══ Passage for review

The articulating connection is essentially identical at all articulated joints between each platform. At the B-end of the adapter 43 and ramp 44 platforms, upper side bearings 66 are provided to transfer any roll of the platform into the truck bolster and suspension system. Constant contact side bearings are preferably used on the truck bolster in order to both minimize carbody roll relative to the bolster, and to add rotational damping to the truck 51 as an aid to controlling truck “hunting” during high speed operation. FIG. 16 shows the upper 66 and lower 68 side bearing set up, and it can be seen that, unlike normal car building practice, there is no carbody bolster 60 extending beyond the side bearings 66, 68. It is this narrow bolster construction that permits the 37 inch deck height, as use of a carbody bolster 60 would add the thickness of this part to the minimum clearance above the truck side frame 63 that is used.

At the B-end side sills, a roll stabilizer bearing shelf 90 is provided which can withstand high vertical loads. This bearing shelf 90 cooperates with a bearing shoe 92 on the A-end side sills 62 of an adjacent platform 44. This construction, shown best in FIG. 16, results in a roll stabilizer bearing which essentially connects adjacent decks 54 torsionally, which will greatly reduce carbody roll on less than perfect track. This is particularly important where trailers 82 are being carried bridging an articulated joint, because this construction reduces racking of the trailer 82 that relative roll could otherwise induce.

════
══ Study material

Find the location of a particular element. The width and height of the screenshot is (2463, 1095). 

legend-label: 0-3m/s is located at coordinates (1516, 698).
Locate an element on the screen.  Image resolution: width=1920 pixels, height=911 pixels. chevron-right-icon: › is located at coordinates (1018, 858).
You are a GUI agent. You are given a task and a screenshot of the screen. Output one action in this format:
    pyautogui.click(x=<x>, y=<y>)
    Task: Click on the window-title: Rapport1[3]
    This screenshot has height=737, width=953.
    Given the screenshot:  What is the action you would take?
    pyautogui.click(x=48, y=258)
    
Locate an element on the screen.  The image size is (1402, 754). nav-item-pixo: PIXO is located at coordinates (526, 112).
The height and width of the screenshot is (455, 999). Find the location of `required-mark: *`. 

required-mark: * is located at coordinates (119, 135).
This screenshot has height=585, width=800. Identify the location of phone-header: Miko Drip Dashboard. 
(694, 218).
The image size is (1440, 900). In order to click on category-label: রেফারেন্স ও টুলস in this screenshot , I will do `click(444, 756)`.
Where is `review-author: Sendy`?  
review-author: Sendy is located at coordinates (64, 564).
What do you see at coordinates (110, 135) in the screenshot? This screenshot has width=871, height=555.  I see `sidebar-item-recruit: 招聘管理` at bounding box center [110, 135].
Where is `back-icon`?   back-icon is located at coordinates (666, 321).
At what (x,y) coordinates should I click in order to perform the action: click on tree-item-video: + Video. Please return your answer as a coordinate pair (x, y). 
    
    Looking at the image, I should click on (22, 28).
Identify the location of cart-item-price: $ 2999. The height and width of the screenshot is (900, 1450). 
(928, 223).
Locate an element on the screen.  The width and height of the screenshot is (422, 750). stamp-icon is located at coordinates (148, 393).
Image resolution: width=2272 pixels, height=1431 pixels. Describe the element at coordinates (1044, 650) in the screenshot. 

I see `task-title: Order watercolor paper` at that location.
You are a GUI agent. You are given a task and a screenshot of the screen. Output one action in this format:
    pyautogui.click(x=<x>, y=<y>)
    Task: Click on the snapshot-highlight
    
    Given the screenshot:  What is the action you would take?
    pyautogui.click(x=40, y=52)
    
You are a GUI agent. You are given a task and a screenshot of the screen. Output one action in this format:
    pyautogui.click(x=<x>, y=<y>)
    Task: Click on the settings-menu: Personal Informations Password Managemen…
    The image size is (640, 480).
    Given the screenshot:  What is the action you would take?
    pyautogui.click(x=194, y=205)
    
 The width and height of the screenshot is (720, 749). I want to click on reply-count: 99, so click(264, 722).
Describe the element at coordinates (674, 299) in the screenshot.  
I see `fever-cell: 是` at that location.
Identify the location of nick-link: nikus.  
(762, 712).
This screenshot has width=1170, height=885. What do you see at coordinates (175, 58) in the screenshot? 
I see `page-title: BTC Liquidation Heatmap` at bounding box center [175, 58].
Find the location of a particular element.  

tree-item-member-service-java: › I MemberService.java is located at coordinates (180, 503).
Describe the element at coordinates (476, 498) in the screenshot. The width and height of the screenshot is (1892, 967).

════

◆ Required actions ◆
(1) In the railcar passage, what does the narrow bolster construction make possible?
(2) Rewrite the railcar passage from "At the B-end side" up to and including "could otherwise induce.", putting "body roll" in place of "carbody roll".
(3) Turn the paragraph of the railcar passage that begins "At the B-end side sills" into a short bulleted list that keeps its main facts.

◆ Written responses ◆
(1) It permits the 37 inch deck height.

(2)
At the B-end side sills, a roll stabilizer bearing shelf 90 is provided which can withstand high vertical loads. This bearing shelf 90 cooperates with a bearing shoe 92 on the A-end side sills 62 of an adjacent platform 44. This construction, shown best in FIG. 16, results in a roll stabilizer bearing which essentially connects adjacent decks 54 torsionally, which will greatly reduce body roll on less than perfect track. This is particularly important where trailers 82 are being carried bridging an articulated joint, because this construction reduces racking of the trailer 82 that relative roll could otherwise induce.

(3)
- A roll stabilizer bearing shelf 90 at the B-end side sills can withstand high vertical loads.
- The shelf works with a bearing shoe 92 on the A-end side sills 62 of an adjacent platform 44.
- The resulting roll stabilizer bearing, shown best in FIG. 16, connects adjacent decks 54 torsionally and greatly reduces carbody roll on less than perfect track.
- This is especially important when trailers 82 are carried bridging an articulated joint, because it reduces the racking of the trailer that relative roll could otherwise induce.